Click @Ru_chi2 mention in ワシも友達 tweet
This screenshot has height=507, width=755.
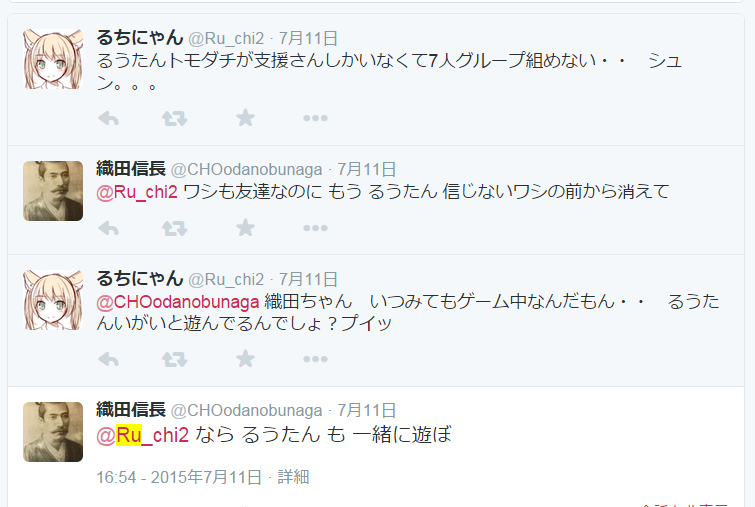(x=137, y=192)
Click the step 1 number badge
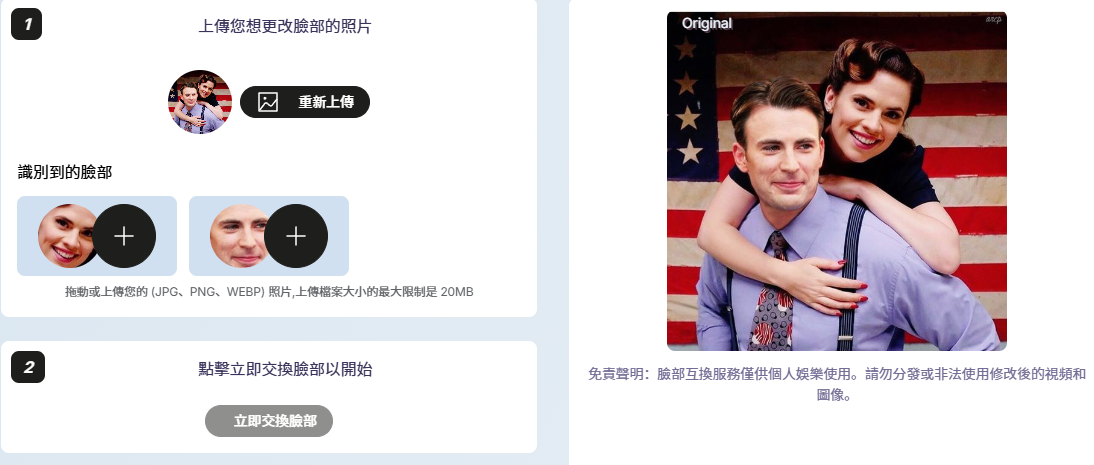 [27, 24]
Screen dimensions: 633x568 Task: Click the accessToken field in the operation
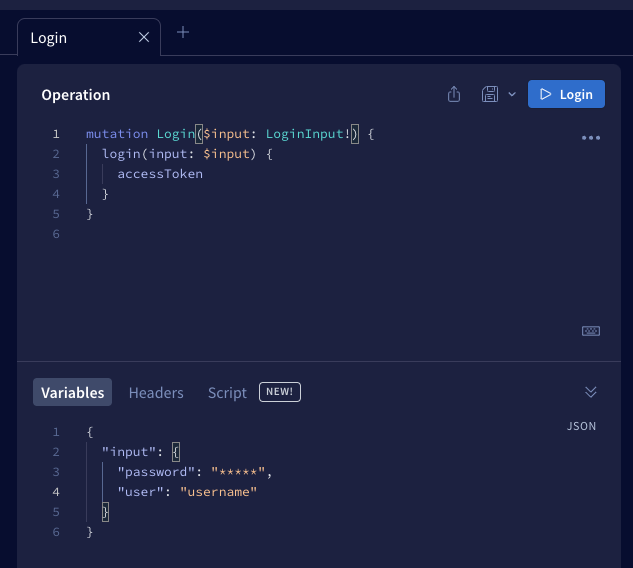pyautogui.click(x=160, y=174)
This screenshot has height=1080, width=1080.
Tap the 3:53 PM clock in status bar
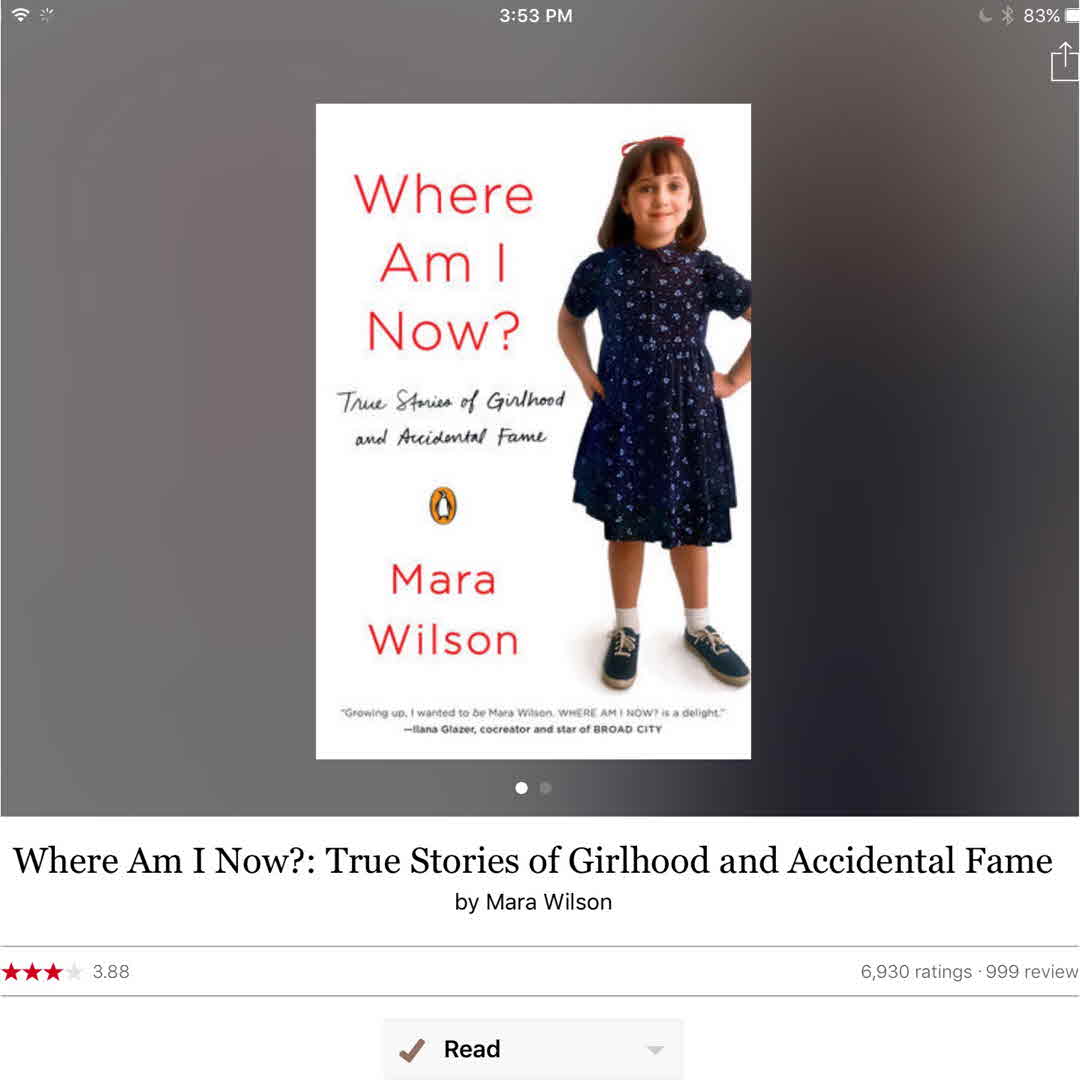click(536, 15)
= = = = = = =
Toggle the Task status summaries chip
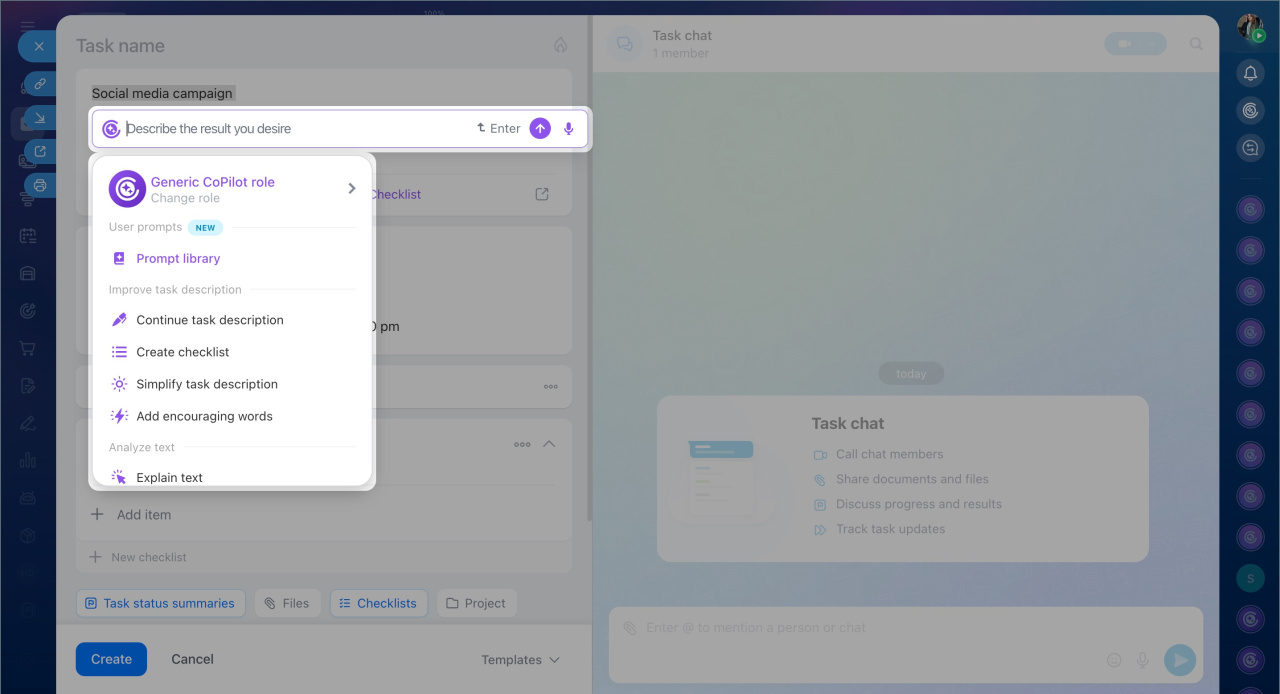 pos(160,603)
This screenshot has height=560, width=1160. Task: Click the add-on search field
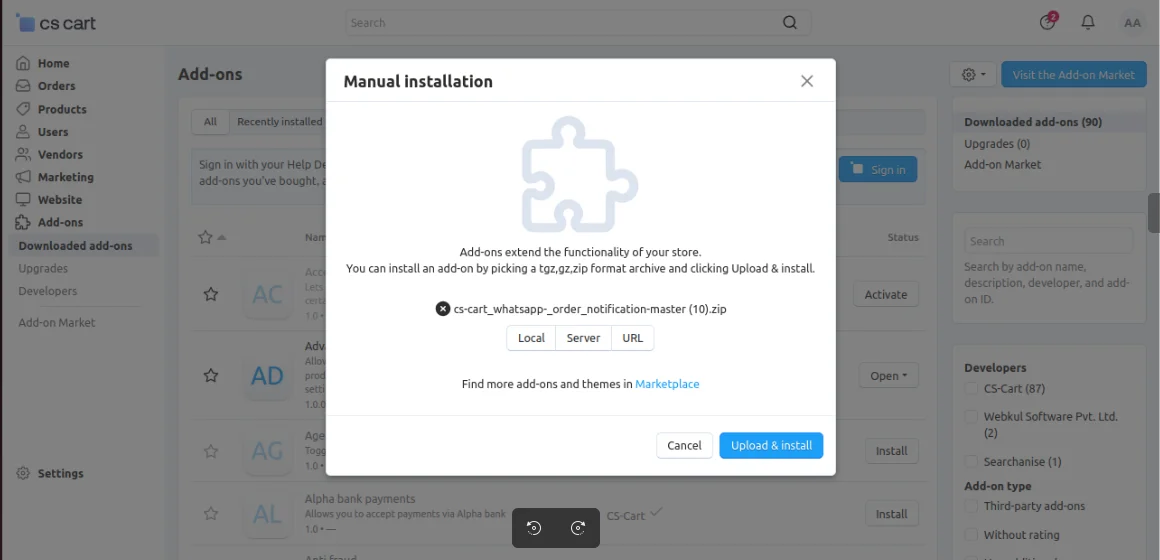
= = = = = = =
◆ The problem
Rewrite the listing from the line with "Click @Ru_chi2 mention in ワシも友達 tweet" up to and including the line with "click(536, 15)" as a numbered list, skipping any blank lines. Leave the pictures out.

◆ Task result
1. Click @Ru_chi2 mention in ワシも友達 tweet
2. This screenshot has height=507, width=755.
3. (x=137, y=192)
4. Click the step 1 number badge
5.  [27, 24]
6. Screen dimensions: 633x568 Task: Click the accessToken field in the operation
7. pyautogui.click(x=160, y=174)
8. This screenshot has height=1080, width=1080.
9. Tap the 3:53 PM clock in status bar
10. click(536, 15)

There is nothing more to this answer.